Golf Southland launched its Futures Southland programme at the Queens Park golf course in Invercargill on Sunday, aimed at bringing more awareness and promotion of the sport to younger generations.
About 70 children enjoyed the day to learn new skills and tips about the sport.
Golf Southland development officer Simon Boland said the goal was to create lifetime golfers by providing opportunities to learn and play for all young people across the region.
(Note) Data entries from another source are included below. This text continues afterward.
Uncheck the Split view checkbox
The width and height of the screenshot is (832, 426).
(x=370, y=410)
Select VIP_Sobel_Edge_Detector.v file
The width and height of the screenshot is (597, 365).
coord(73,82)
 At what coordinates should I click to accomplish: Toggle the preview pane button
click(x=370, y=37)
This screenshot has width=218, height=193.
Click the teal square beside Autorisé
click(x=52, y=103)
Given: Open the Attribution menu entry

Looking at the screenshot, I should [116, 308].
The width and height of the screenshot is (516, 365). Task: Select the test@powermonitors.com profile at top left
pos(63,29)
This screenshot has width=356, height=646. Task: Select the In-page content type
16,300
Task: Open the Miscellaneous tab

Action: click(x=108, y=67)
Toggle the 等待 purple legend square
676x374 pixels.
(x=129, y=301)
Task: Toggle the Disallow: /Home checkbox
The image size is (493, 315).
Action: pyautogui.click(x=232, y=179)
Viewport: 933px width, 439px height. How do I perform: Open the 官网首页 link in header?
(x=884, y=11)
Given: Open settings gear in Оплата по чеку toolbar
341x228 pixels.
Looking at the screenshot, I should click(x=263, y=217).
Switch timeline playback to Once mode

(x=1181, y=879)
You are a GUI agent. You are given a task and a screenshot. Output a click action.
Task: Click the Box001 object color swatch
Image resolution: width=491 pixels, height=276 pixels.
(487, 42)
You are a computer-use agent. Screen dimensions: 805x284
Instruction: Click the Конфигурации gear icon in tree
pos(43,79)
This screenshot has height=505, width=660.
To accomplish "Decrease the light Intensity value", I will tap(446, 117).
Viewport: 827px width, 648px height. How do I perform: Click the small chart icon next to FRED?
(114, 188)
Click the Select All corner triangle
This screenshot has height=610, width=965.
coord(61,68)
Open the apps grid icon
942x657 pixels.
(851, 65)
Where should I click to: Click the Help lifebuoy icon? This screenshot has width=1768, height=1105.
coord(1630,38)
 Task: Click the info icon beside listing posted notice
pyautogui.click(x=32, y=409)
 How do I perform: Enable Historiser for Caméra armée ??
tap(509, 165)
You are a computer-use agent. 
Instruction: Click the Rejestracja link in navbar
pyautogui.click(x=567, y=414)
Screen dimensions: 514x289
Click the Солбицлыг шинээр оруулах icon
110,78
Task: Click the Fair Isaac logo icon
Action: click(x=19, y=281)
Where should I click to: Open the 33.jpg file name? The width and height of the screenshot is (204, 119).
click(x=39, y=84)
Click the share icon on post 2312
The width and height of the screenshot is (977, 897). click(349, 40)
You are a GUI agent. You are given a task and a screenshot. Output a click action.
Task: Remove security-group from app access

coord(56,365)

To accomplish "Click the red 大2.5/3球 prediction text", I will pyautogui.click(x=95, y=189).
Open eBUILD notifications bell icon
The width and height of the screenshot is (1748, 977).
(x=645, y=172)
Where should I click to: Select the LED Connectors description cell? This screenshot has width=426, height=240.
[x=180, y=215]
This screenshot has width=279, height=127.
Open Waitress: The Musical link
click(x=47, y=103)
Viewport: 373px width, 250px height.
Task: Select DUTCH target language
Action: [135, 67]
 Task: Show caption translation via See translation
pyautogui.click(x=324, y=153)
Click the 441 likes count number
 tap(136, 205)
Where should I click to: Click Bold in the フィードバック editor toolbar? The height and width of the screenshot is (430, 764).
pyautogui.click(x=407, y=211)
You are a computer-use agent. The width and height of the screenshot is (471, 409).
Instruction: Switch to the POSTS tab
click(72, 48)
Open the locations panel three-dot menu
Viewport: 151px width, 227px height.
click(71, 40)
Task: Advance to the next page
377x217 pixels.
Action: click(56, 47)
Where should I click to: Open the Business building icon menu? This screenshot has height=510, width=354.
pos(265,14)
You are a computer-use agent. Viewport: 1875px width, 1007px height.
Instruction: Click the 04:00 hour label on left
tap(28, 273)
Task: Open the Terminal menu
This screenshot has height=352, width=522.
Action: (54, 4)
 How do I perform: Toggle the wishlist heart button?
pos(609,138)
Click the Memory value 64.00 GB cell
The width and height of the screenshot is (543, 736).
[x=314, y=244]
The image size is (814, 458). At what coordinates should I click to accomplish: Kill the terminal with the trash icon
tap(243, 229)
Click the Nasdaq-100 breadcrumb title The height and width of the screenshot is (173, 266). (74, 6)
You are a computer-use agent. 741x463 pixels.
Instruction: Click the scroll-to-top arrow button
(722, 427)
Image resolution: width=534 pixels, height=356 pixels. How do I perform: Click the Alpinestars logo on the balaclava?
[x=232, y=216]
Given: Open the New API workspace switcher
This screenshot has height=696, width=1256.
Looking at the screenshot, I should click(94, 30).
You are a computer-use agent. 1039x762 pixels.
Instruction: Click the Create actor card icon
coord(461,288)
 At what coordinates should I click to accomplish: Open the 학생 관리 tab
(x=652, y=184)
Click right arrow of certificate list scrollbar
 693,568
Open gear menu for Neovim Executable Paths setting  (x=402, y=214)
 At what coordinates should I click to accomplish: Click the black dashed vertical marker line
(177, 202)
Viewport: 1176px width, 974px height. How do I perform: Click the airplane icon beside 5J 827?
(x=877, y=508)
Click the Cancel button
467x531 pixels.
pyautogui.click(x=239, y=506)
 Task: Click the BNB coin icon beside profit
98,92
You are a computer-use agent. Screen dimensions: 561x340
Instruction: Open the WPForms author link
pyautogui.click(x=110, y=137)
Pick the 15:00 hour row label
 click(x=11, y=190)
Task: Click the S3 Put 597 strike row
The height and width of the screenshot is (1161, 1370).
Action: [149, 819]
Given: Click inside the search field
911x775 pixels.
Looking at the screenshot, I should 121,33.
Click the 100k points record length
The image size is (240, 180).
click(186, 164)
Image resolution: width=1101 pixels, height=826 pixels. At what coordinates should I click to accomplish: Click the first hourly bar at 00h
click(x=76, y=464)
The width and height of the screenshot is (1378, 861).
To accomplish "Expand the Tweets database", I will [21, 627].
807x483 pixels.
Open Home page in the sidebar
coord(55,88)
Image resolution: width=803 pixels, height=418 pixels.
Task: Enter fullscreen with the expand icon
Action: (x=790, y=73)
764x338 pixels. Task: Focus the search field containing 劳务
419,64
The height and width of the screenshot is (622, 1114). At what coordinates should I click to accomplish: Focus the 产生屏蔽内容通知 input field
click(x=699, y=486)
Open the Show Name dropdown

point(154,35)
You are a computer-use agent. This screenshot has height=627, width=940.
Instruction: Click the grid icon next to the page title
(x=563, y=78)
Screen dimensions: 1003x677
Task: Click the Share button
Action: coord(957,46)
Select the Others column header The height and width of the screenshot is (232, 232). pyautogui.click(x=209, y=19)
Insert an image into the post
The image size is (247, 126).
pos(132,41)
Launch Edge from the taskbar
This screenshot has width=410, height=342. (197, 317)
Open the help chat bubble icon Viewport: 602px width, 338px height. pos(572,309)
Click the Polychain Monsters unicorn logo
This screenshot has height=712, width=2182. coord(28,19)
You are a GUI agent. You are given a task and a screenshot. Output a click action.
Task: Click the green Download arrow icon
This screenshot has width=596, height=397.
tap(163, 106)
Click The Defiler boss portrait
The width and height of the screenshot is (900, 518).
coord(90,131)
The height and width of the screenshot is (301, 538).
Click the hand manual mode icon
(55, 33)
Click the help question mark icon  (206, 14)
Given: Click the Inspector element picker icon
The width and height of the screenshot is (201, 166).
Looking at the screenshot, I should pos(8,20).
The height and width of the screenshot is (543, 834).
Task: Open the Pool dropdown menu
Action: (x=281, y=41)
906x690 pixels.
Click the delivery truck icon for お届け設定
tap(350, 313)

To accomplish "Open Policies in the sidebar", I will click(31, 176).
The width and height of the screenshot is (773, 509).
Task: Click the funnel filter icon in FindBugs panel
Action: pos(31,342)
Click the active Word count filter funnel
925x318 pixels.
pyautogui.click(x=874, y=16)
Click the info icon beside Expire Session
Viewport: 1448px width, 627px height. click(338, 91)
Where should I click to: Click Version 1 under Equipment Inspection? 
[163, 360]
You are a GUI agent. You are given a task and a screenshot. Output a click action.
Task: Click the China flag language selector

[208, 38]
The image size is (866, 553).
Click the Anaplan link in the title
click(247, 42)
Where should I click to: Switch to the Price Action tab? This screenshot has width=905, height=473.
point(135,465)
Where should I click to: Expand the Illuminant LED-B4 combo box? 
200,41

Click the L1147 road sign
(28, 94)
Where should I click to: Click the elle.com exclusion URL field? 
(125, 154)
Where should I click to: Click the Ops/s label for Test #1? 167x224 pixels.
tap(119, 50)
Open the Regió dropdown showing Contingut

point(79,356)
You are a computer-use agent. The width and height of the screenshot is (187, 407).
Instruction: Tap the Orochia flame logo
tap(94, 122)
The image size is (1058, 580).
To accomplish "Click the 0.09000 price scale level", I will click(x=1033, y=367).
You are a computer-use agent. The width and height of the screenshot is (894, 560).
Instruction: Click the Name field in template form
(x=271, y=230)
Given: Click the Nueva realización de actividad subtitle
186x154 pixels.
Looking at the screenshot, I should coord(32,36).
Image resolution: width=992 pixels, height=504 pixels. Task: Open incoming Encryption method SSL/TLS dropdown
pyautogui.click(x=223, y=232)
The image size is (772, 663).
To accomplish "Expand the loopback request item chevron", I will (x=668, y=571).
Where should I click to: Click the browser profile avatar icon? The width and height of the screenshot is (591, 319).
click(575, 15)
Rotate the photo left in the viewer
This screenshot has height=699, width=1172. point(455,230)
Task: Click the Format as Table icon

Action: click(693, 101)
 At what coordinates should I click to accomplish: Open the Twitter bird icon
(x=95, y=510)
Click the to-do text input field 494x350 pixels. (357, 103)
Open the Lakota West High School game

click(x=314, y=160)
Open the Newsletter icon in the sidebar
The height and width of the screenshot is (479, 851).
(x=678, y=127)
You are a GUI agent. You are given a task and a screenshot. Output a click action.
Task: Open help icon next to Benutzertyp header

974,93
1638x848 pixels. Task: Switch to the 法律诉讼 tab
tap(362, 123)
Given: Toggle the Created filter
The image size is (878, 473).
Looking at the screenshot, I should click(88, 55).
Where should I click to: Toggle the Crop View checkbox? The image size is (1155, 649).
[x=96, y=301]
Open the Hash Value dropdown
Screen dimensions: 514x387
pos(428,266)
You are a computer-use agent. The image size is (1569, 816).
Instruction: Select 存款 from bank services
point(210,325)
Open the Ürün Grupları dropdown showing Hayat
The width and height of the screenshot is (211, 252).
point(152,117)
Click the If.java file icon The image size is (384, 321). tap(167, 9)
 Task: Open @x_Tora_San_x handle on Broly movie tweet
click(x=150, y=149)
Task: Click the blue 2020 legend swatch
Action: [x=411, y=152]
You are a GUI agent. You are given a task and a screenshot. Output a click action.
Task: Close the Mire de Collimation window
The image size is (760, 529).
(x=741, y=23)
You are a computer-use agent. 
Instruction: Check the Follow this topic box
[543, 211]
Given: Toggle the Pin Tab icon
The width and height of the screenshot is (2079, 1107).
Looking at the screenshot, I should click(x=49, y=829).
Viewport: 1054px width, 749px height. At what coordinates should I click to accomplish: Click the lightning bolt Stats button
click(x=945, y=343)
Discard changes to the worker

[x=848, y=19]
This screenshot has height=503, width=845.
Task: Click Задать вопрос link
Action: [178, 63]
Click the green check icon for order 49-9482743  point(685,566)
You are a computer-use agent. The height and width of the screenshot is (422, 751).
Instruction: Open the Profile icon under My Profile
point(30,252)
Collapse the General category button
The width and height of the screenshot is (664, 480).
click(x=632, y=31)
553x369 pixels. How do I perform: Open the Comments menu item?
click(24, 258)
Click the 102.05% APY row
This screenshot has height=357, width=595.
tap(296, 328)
He said golf was increasing in popularity throughout the country and one of the reasons was the Covid-19 pandemic as it was an outdoor sport where it was easy for people to social distance.
‘‘It is a sport where all the family can play. It doesn’t matter the age or shape, kids and parents can play together.’’
Invercargill woman Melissa McDowall took their three children — Cooper, Poppy and Hugo to have a go.
Not even a broken arm stopped Hugo, the youngest one, from having fun, she said.
‘‘We just moved next to a golf course and Cooper likes to play mini golf.
‘‘We thought it was a great opportunity for everybody to have a try. We would love the three of them to start lessons as it was something for them to do together and outdoors.’’
Invercargill boy Max Owen-Rolton (11) was already a member of the club.
He was happy with the big turnout at the event as he believed it was more fun to play with more children around.
‘‘But my favourite part is the golf cart,’’ he said.
The Futures Southland was a joint initiative from golf clubs across the region to combine resources and provide more affordable opportunities for young people to learn and play the
Three hubs have been established in Invercargill, Winton and Gore with the aim to promote events and tournaments for children aged 5 to 18 years old.